Mouse mammary epithelial cells cultured on collagen gels multiplied and produced casein and alpha-lactalbumin in response to insulin, cortisol, and PRL. The addition of epidermal growth factor (EGF) at 50 ng/ml increased the total number of epithelial cells by 30-40% and thymidine incorporation into DNA 4.7-fold after 5 days of culture. In contrast, EGF inhibited hormonal induction of the synthesis of casein and alpha-lactalbumin in those cells by about 45% and 55%, respectively, without inhibiting total protein synthesis.
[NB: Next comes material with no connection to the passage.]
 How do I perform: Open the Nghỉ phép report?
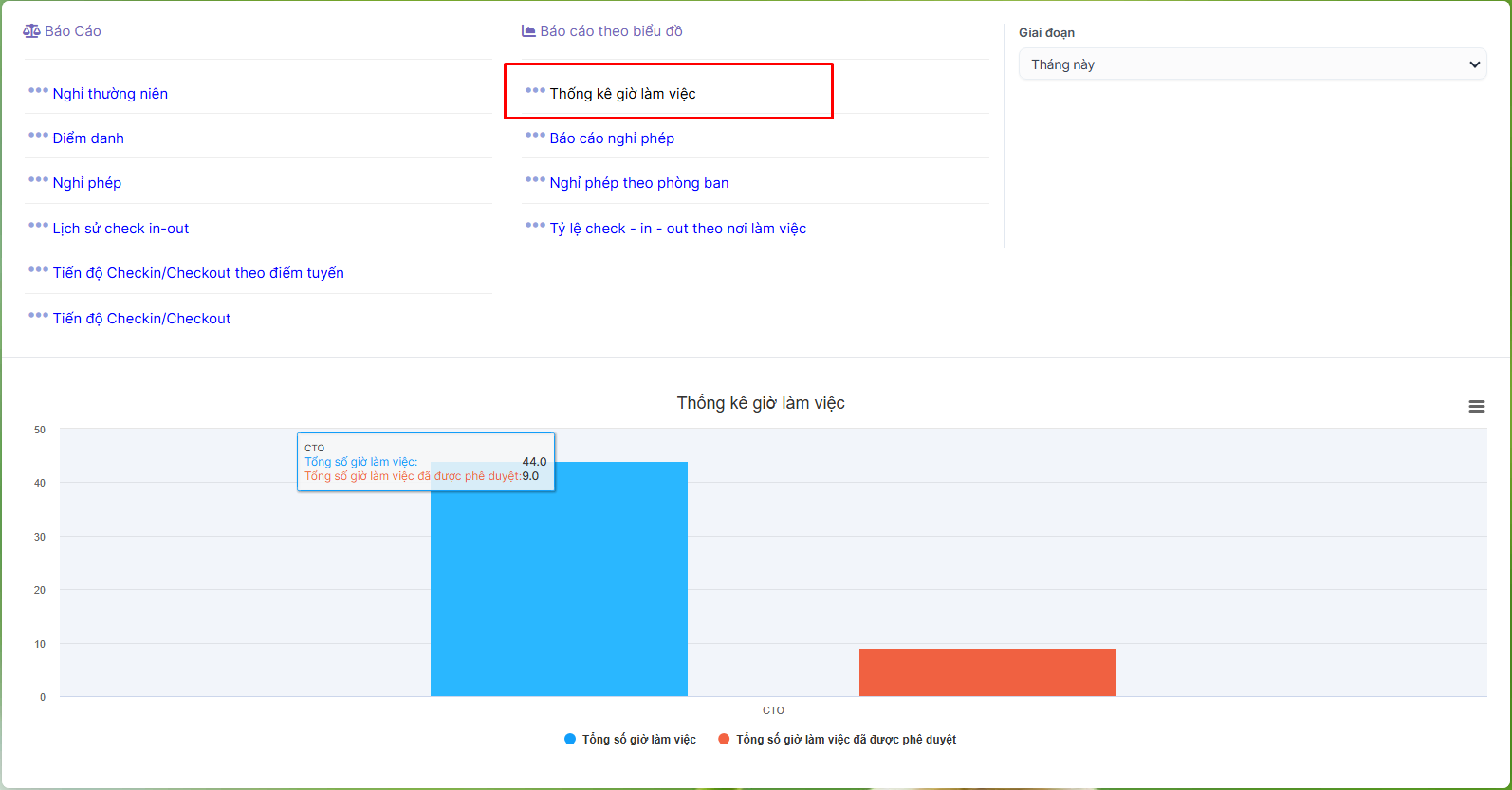coord(87,183)
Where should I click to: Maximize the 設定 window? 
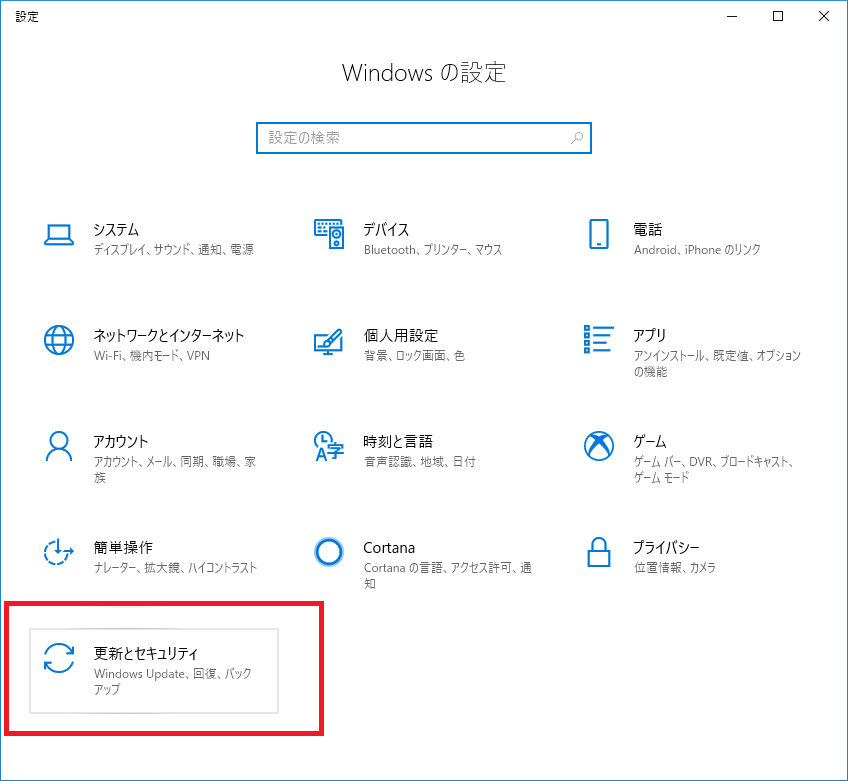[778, 16]
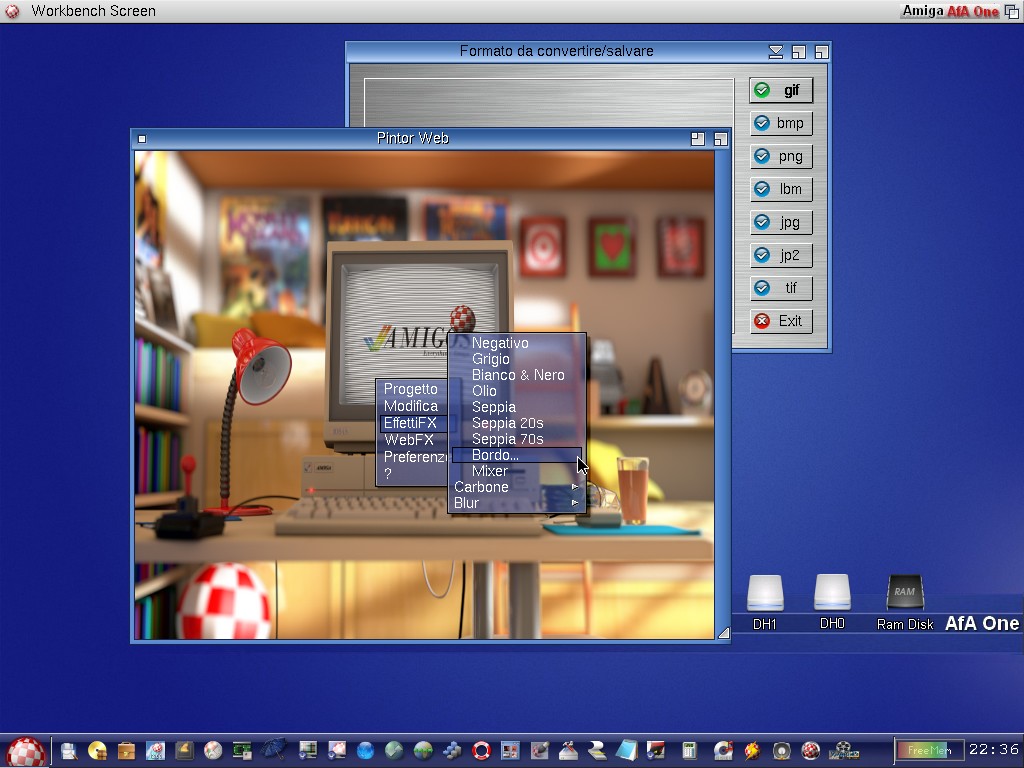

Furthermore, EGF decreased casein mRNA activity by 55% and increased total mRNA activity by 66% in cells cultured with the three hormones. These effects of EGF were apparent at 0.1 ng/ml and were maximal at 50-100 ng/ml and could be reversed by its removal from the medium, followed by the addition of anti-EGF antibody. The inhibition of casein synthesis by EGF was unaffected by the concentrations of insulin, cortisol, and PRL. Other growth factors, such as fibroblast growth factor, multiplication-stimulating activity, nerve growth factor, and platelet-derived growth factor, did not simulate the effects of EGF. Cytarabine (1 microgram/ml), which inhibited thymidine incorporation into DNA by 94%, did not block the inhibitory action of EGF on casein synthesis. These results suggest that EGF serves as a regulator of hormone-dependent growth and differentiation of mammary epithelial cells.